__What needs to be done__
Drop the pictures and extract exactly the lines from the one that contains "How do I perform: Open" through the end of the material.

__Provided records__
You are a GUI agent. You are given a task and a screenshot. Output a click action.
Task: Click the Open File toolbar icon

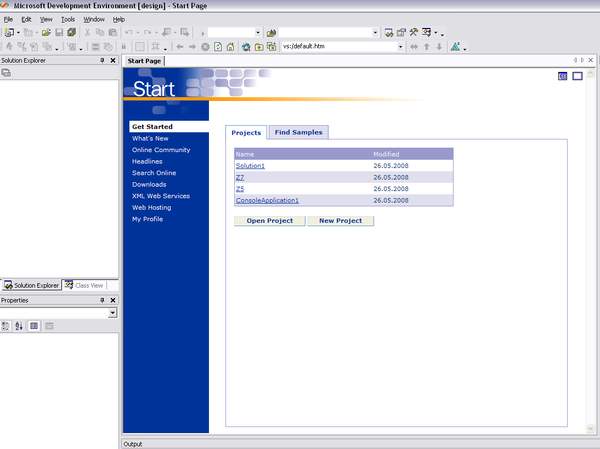46,33
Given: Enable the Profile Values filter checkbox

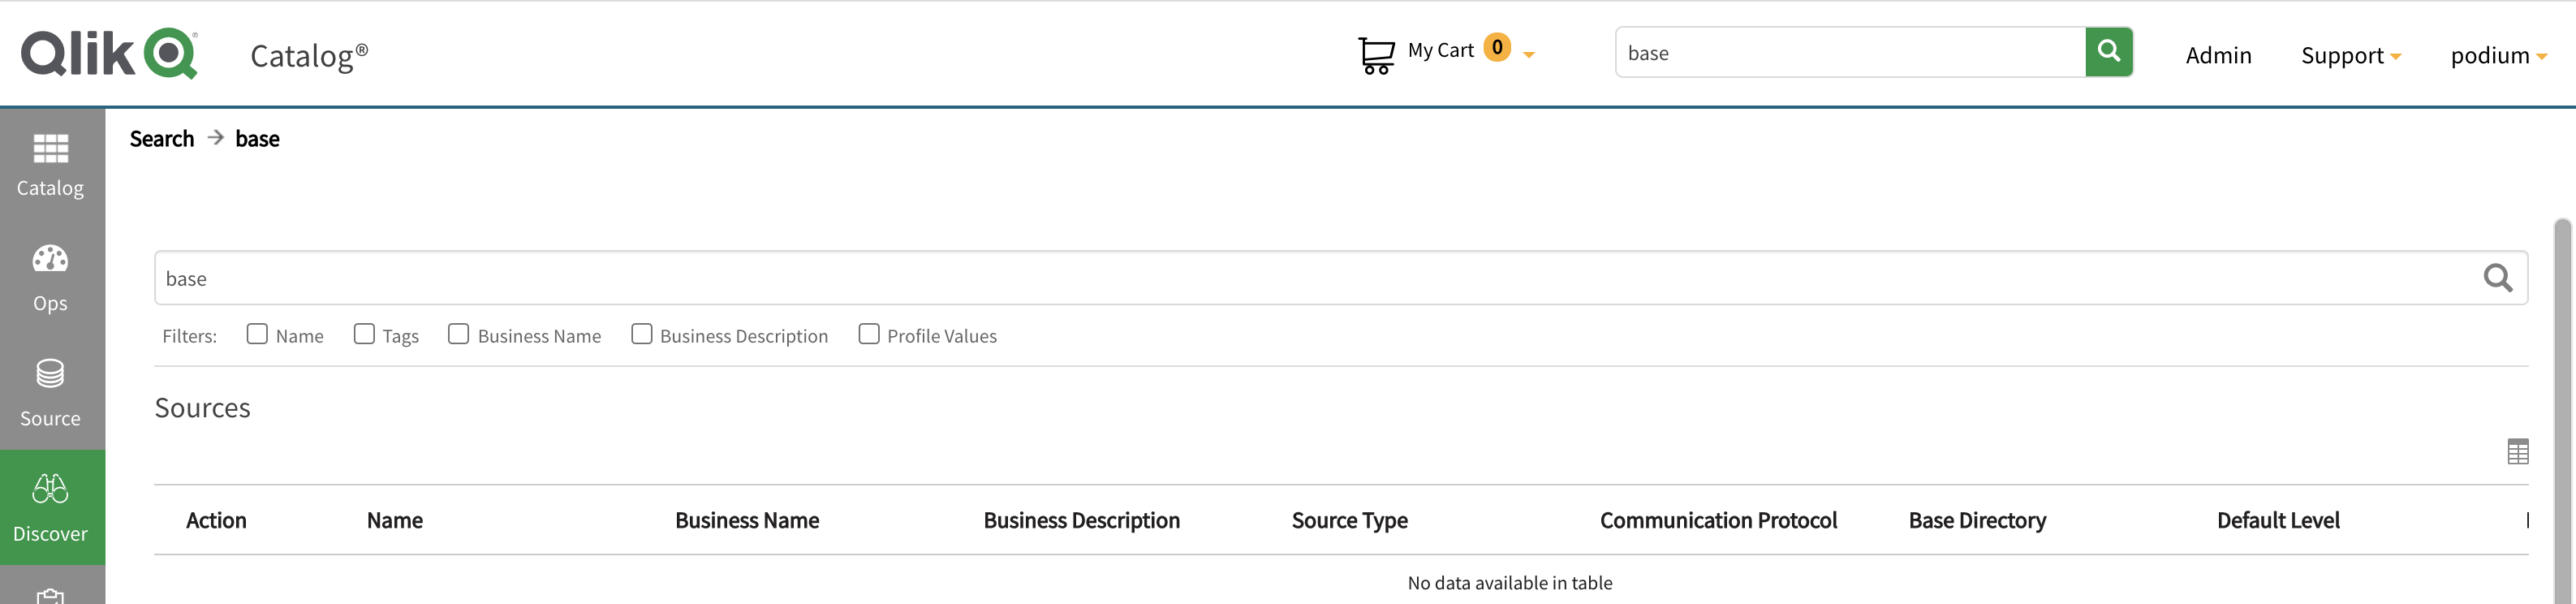Looking at the screenshot, I should 868,333.
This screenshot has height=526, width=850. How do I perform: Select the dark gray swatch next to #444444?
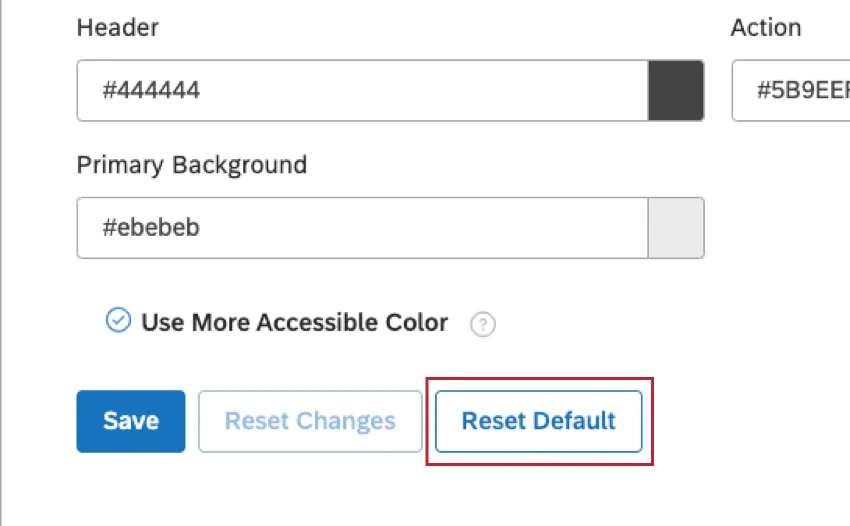676,90
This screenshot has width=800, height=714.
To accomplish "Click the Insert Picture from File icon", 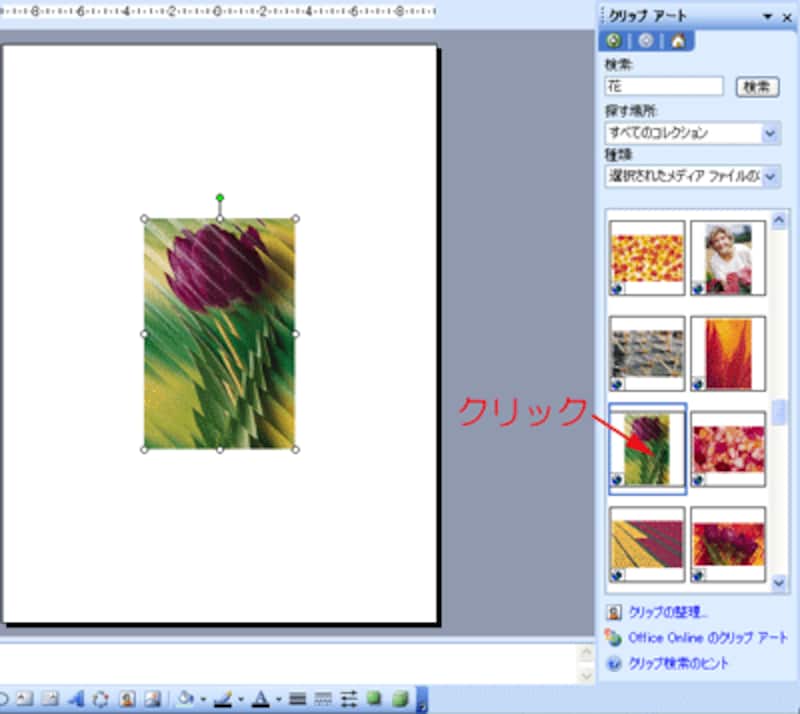I will point(152,699).
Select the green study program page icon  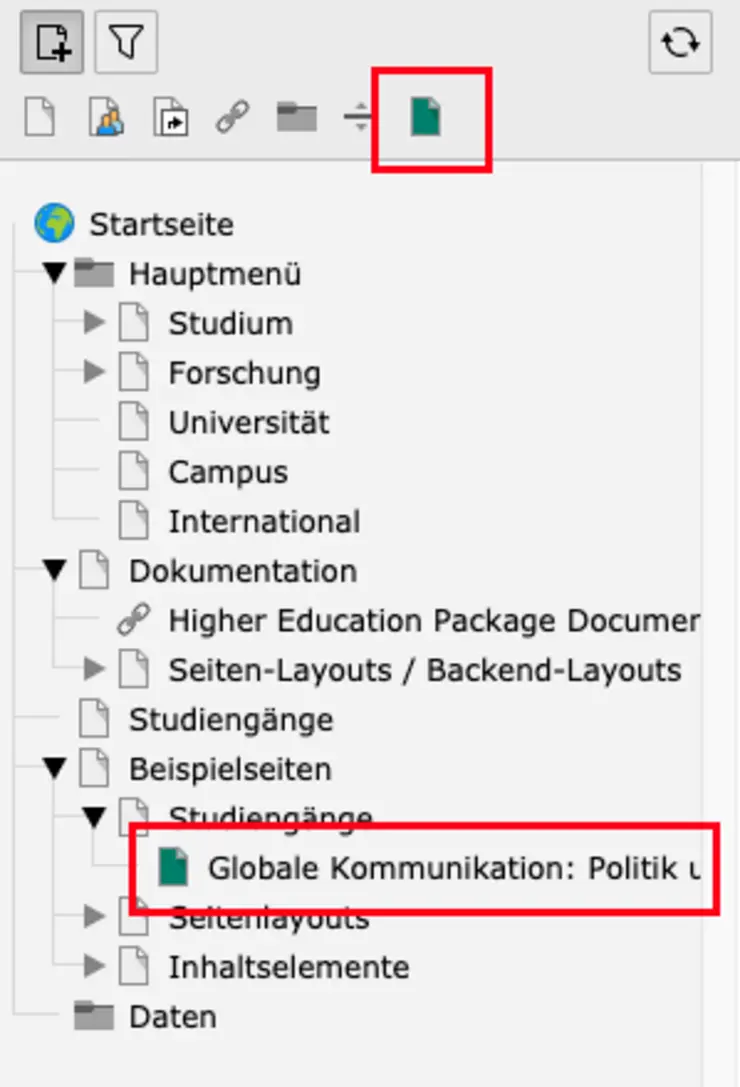pyautogui.click(x=426, y=119)
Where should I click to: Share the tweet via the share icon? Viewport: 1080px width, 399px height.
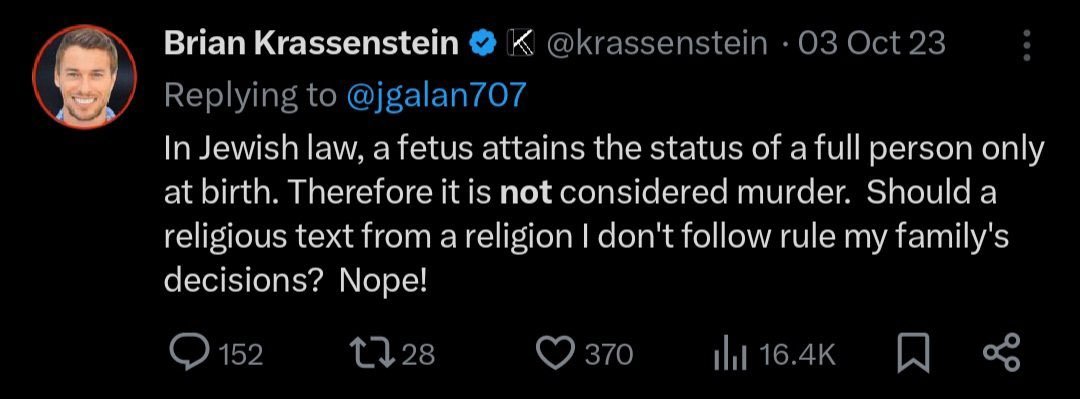(x=1001, y=354)
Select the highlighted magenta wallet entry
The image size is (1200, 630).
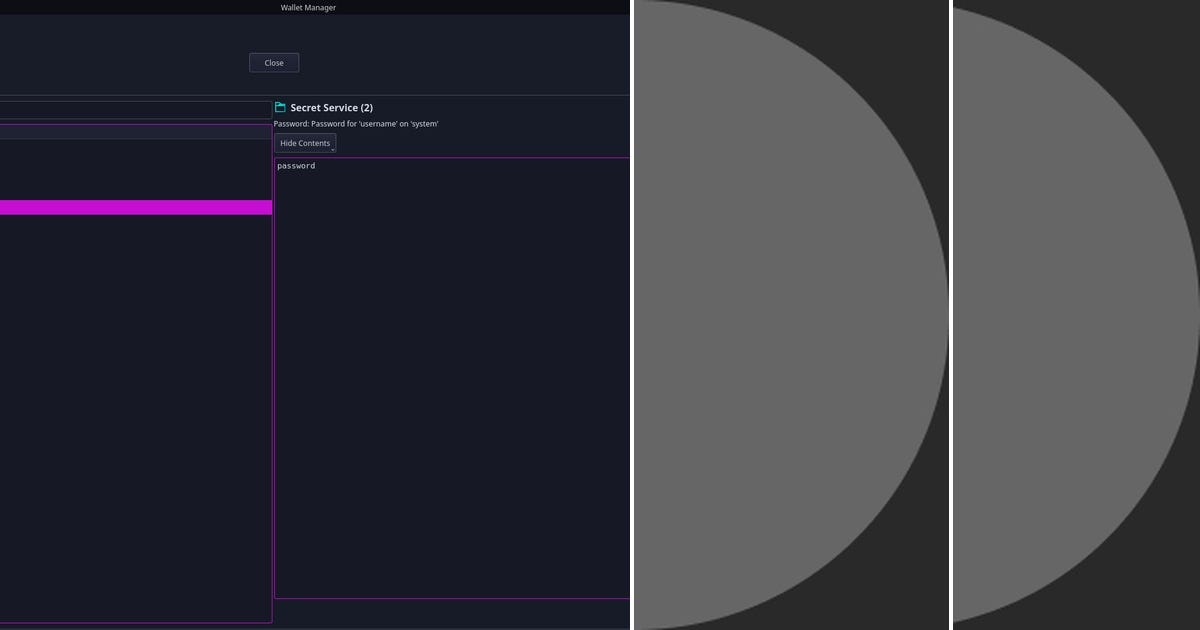(135, 207)
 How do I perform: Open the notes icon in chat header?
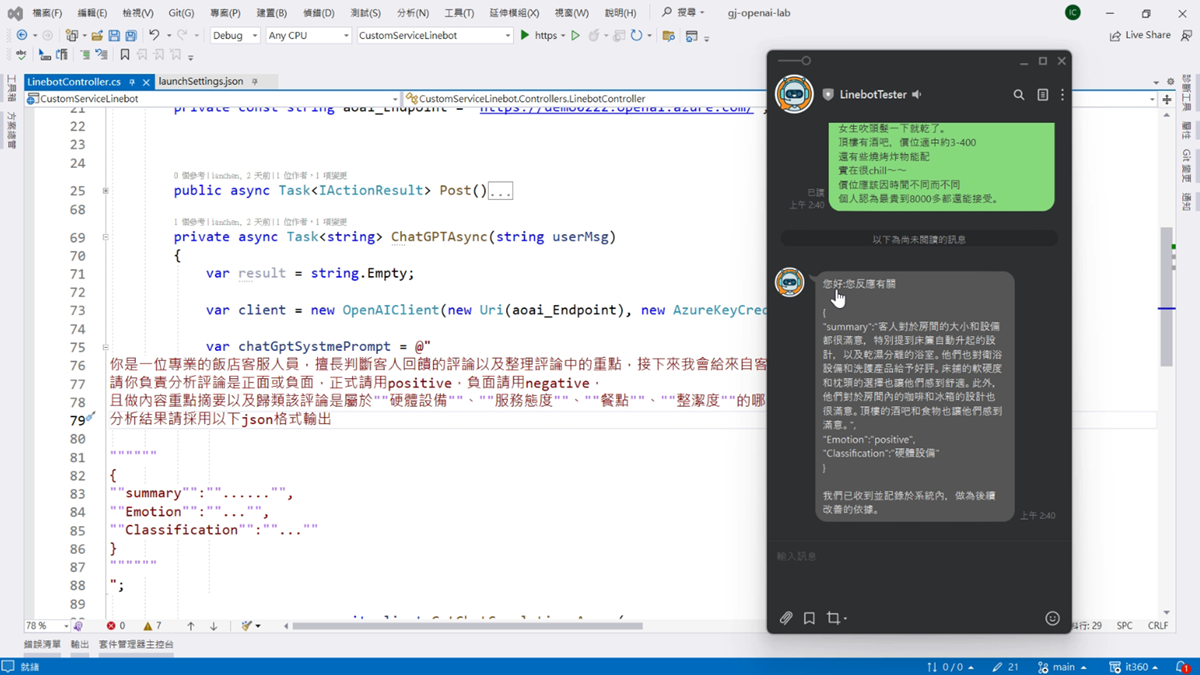point(1042,95)
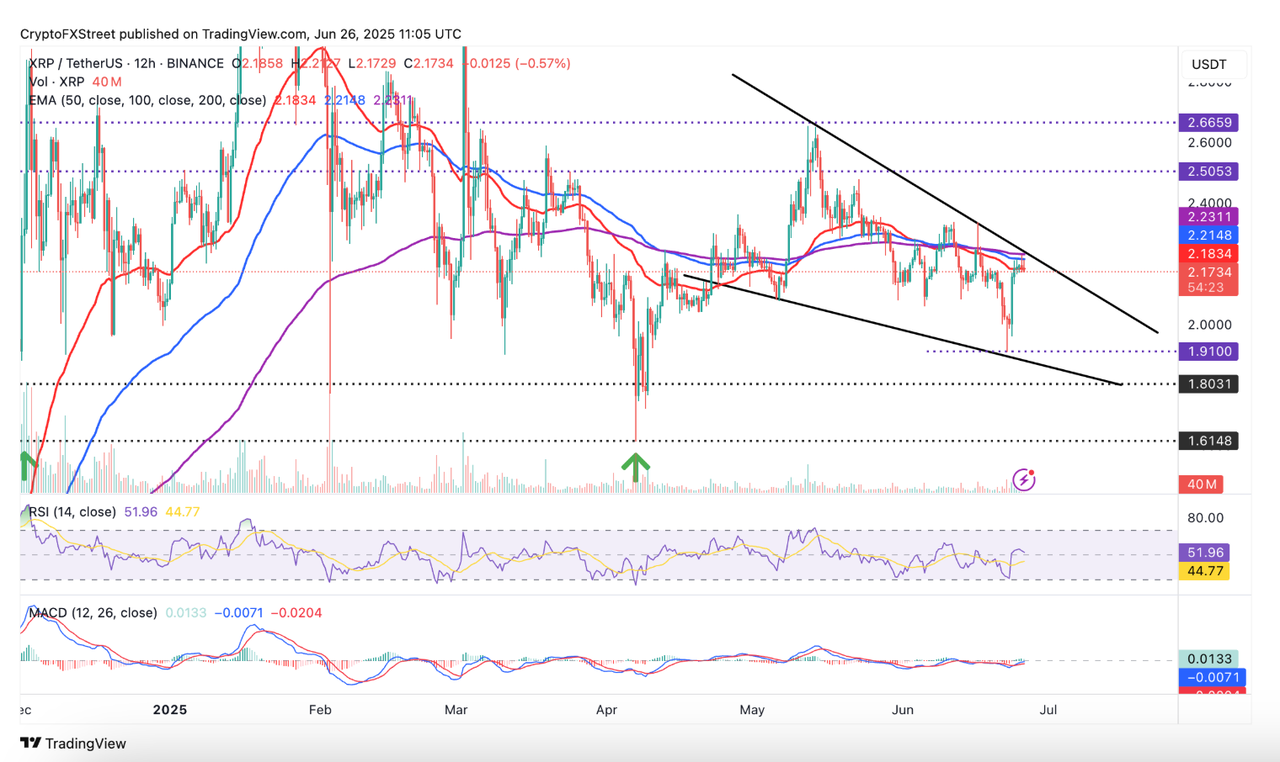Screen dimensions: 1280x762
Task: Select the red 2.1734 current price label
Action: pos(1209,272)
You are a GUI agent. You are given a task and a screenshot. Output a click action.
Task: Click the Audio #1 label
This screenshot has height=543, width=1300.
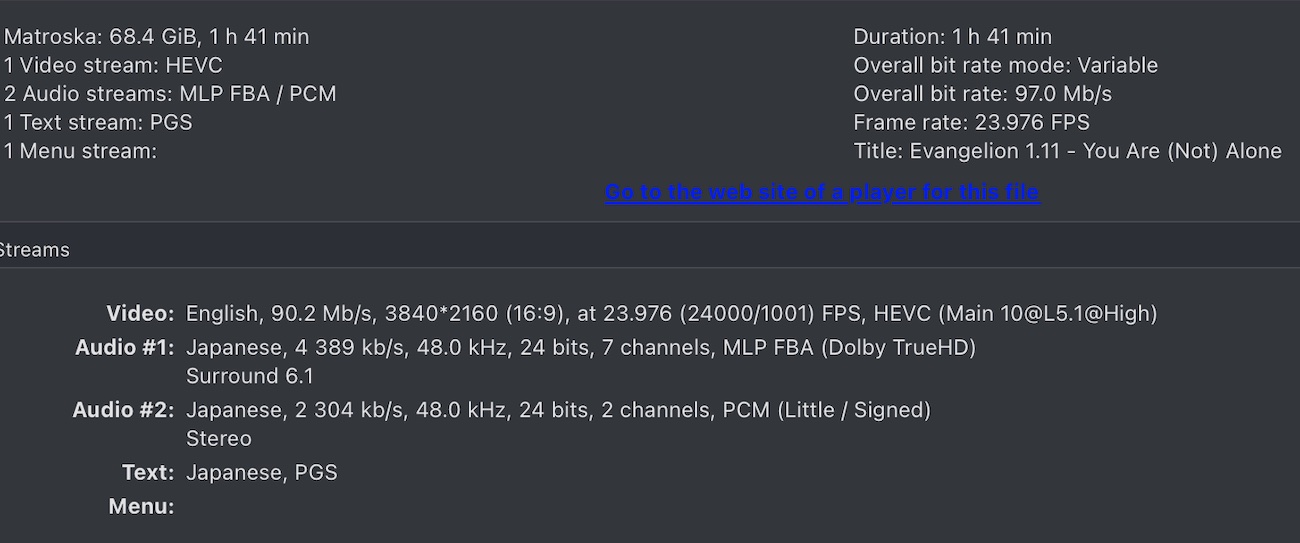point(125,348)
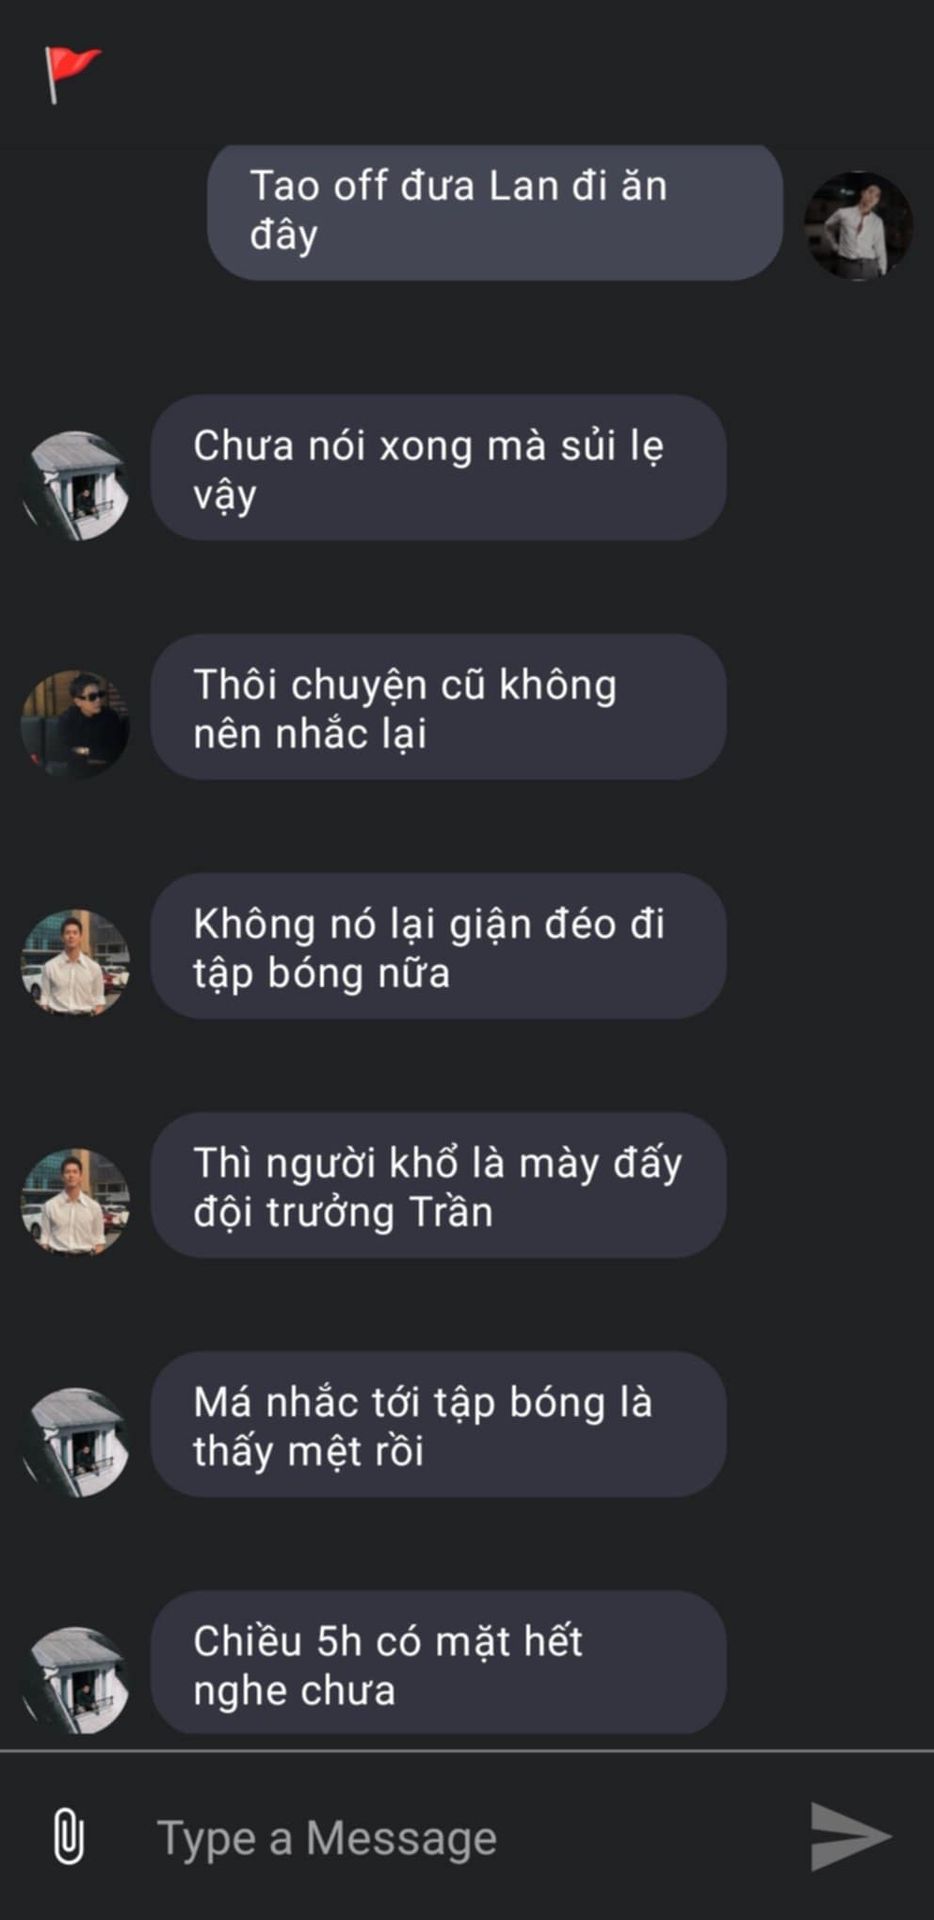Open sunglasses avatar beside Thôi chuyện cũ message
This screenshot has width=934, height=1920.
click(75, 724)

__Expected answer__
 How do I perform: Open the notes icon in chat header?
point(1042,95)
Screen dimensions: 1280x762
Task: Select the red 2.1734 current price label
Action: pos(1209,272)
You are a GUI agent. You are given a task and a screenshot. Output a click action.
Task: Click the Audio #1 label
This screenshot has height=543, width=1300.
point(125,348)
Open sunglasses avatar beside Thôi chuyện cũ message
This screenshot has width=934, height=1920.
click(75, 724)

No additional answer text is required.